The second puzzle from last time was the following: Puzzle 2 Are there Nondeterministic Finite Automata (NFA) with $n$ states that accept all strings of length less than or equal to $n$ but not all of $\Sigma^*$?
A.A. Diwan supplies the counter example on the right. All states in this NFA are final states. The shortest string which this NFA does not accept is $abab$. By cascading this NFA, it is possible to show a general superlinear lower bound.
For figure, see postscript file.
However, the situation is actually much worse. Eric Allender pointed out that automata that work over computation sequences of space-bounded Turing Machines suffice to solve this problem. The simplification (?) described here was arrived at by K. Narayan Kumar during discussions with Meena Mahajan.
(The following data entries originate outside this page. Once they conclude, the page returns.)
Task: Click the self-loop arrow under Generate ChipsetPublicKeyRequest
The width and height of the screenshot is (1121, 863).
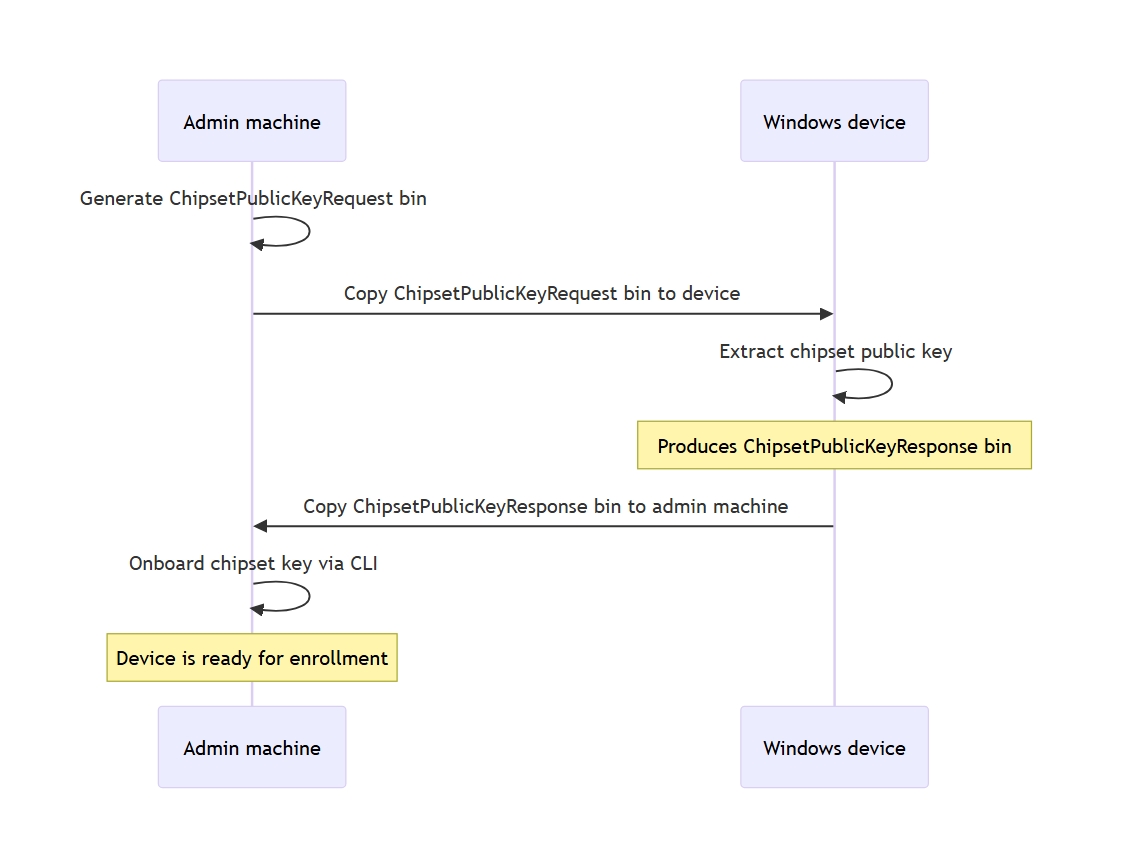Action: click(x=280, y=232)
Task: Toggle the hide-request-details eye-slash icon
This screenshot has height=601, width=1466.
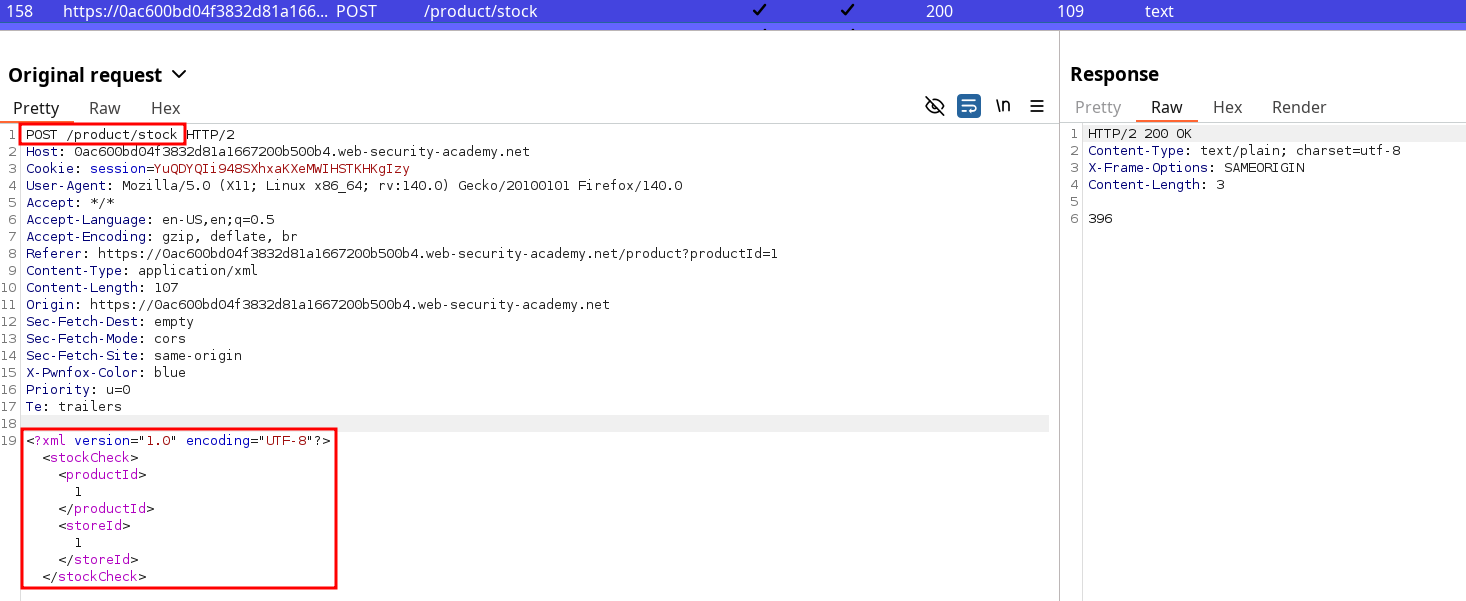Action: (x=935, y=106)
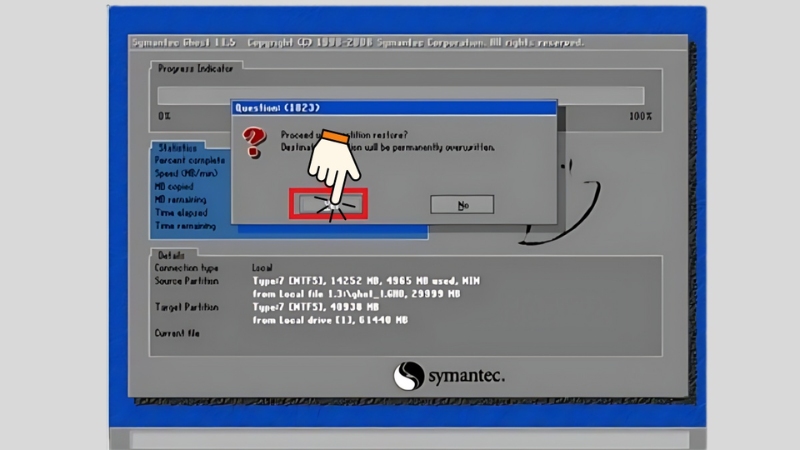Click the empty progress indicator bar
The width and height of the screenshot is (800, 450).
click(400, 95)
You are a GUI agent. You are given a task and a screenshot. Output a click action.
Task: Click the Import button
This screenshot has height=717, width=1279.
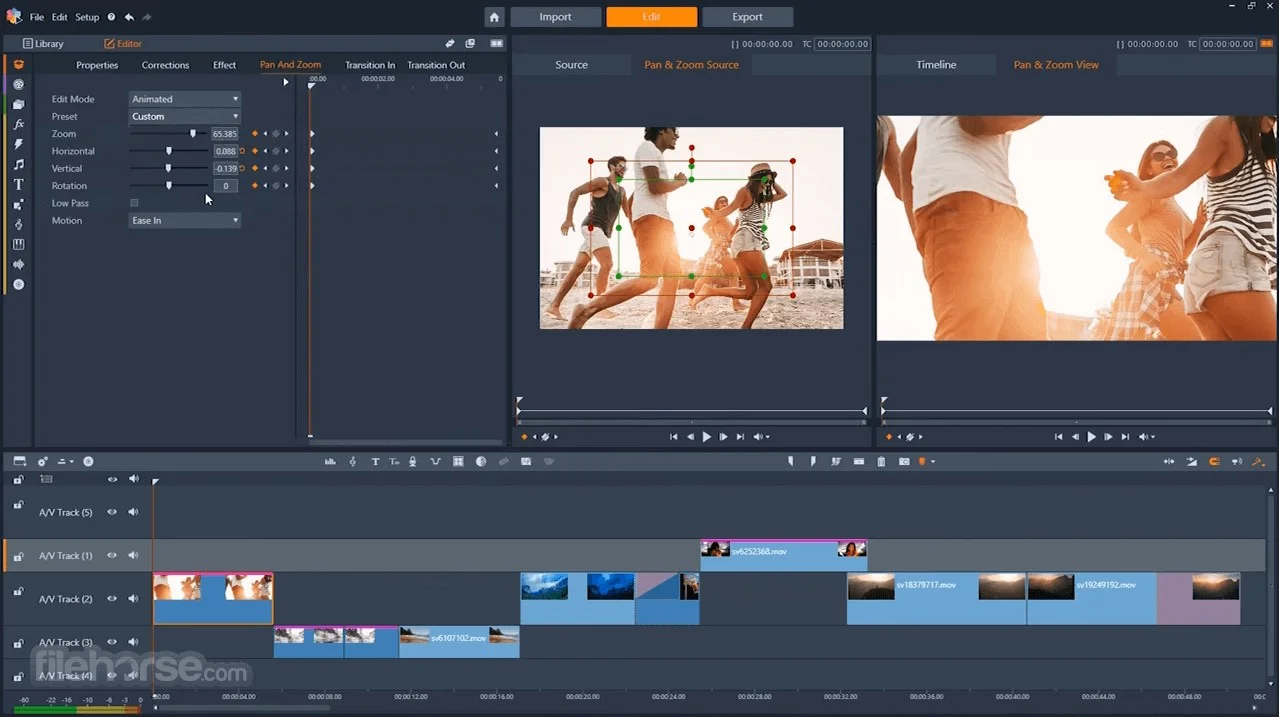pyautogui.click(x=555, y=17)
It turns out that there is a constant $c$ such that there are NFAs of size $cn$ that accept all strings of length less than or equal to $2^{n}$ but not all of $\Sigma^*$. Any DFA of $n$ states that accepts all strings of length $\leq n$ must accept $\Sigma^*$. The determinisation of an NFA produces a DFA of size at most $2^n$ and so any NFA of size $n$ accepting all strings of length less than or equal to $2^n$ must necessarily accept $\Sigma^*$. Hence, the situation for NFAs is almost as bad as it can get.
We first describe the result over alphabets of size $2^n$ and then show how the proof can be modified to work over constant size alphabets. Consider $\Sigma = \{0,1\}^n$. Let $b_i$ denote the $n$-bit binary representation of the number $i$. Then $\Sigma = \{b_0,b_1, ... ,b_{2^n -1}\}$. Consider a finite automaton that rejects an input if and only if it is the $2^n$ length sequence $b_0 b_1 ... b_{2^n -1}$.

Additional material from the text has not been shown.